# Assigned task:
All lines from the one that contains "724x408 pixels." through the close of the entries below are to be repeated exactly, without any pictures.

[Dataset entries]
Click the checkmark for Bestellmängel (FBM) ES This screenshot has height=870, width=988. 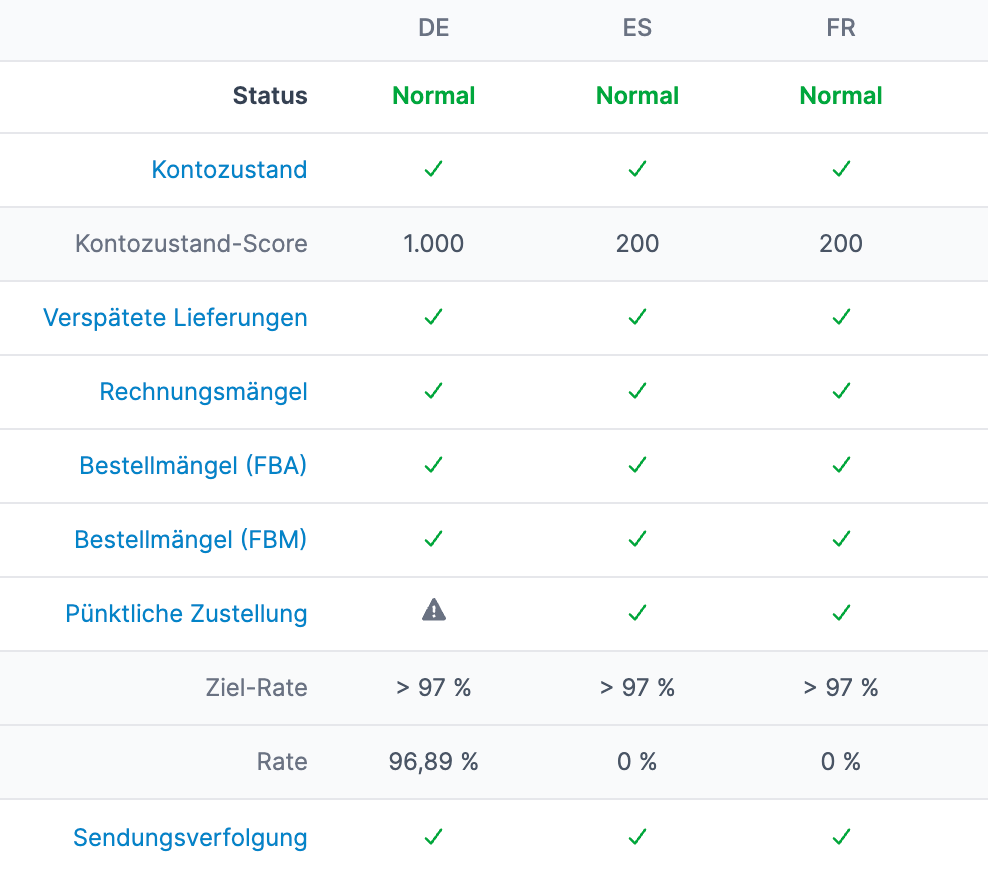(637, 539)
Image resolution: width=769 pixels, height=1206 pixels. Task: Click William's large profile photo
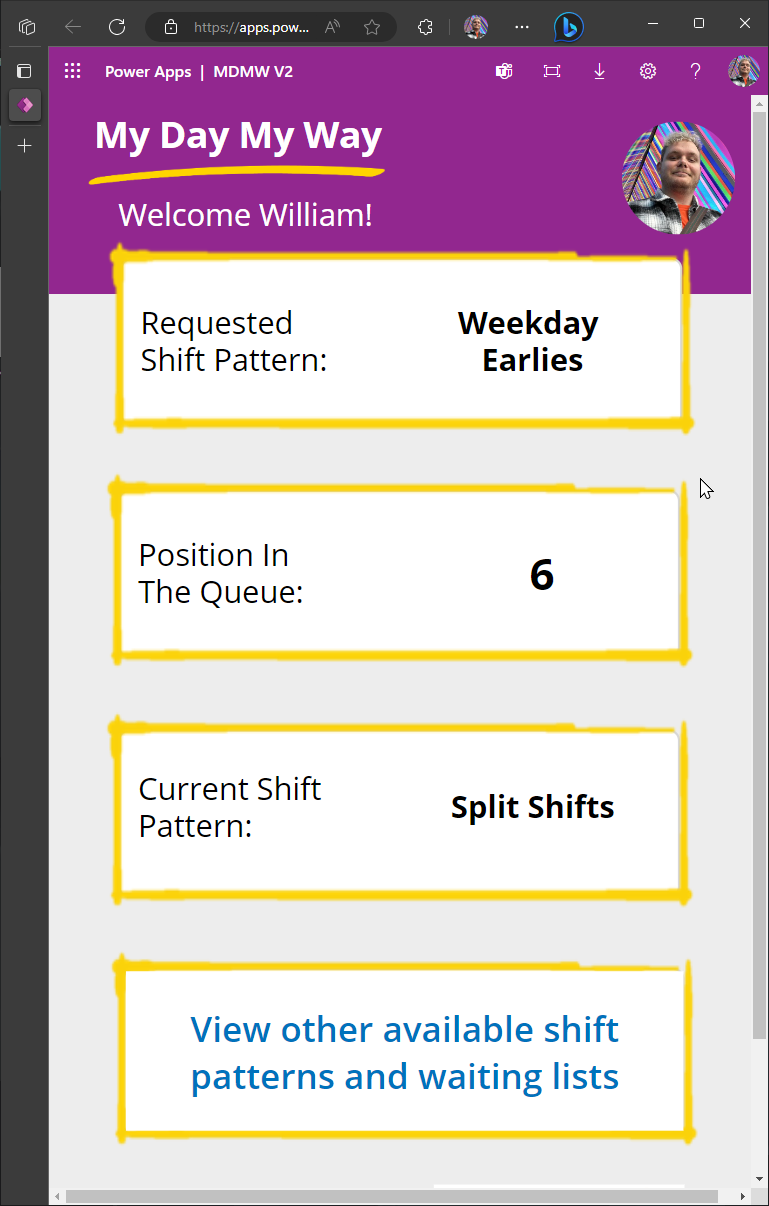pyautogui.click(x=678, y=178)
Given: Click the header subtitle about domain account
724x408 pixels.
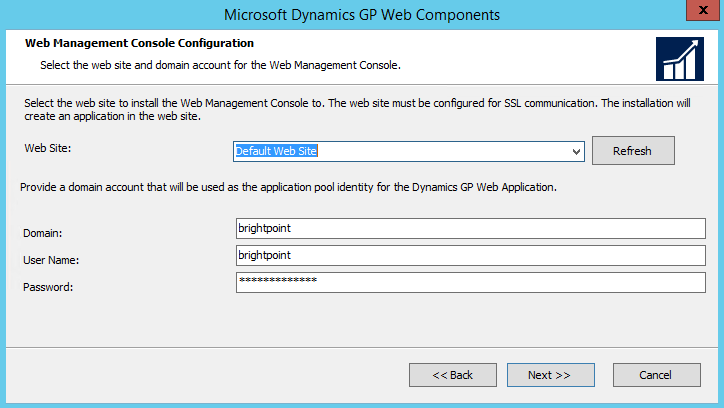Looking at the screenshot, I should point(220,65).
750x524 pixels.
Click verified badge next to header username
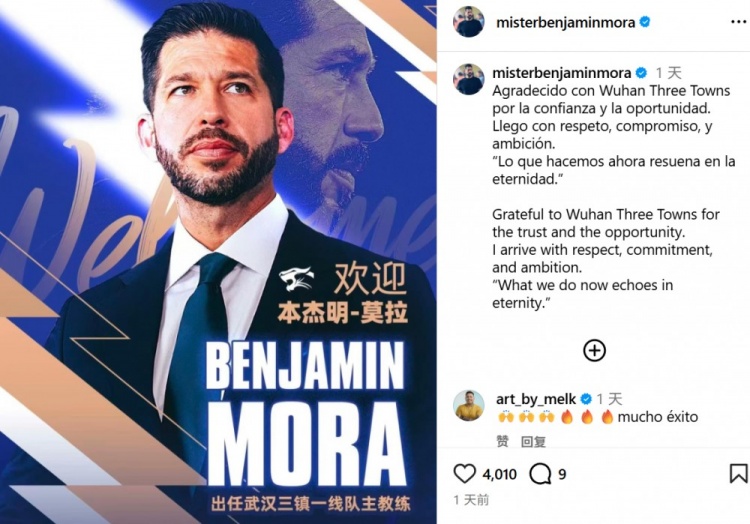pos(645,22)
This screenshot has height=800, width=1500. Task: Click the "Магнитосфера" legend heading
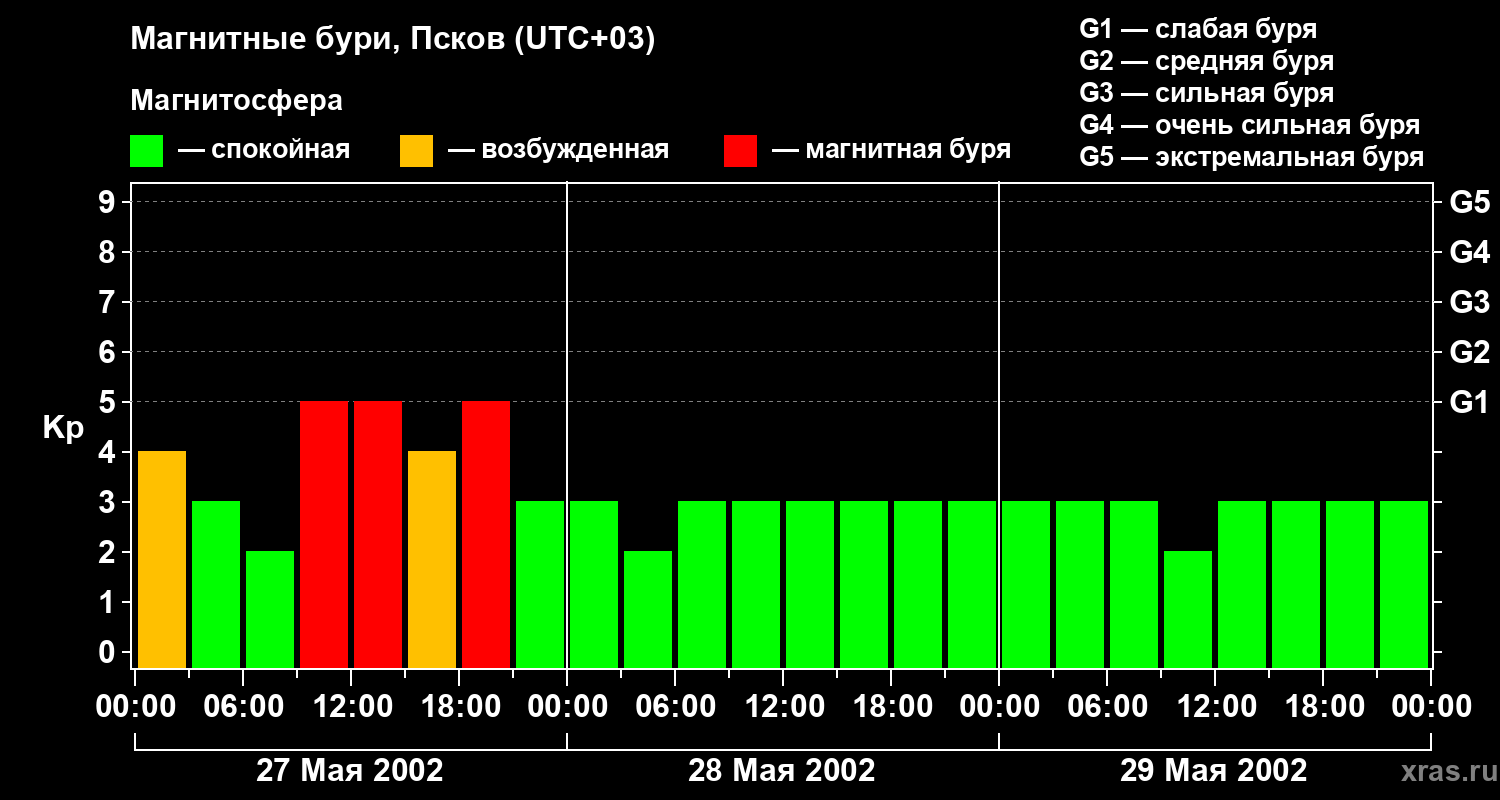click(x=236, y=101)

# Output below:
724x408 pixels.
Looking at the screenshot, I should point(220,65).
750x524 pixels.
Click verified badge next to header username
pos(645,22)
This screenshot has height=800, width=1500. Task: Click the "Магнитосфера" legend heading
click(x=236, y=101)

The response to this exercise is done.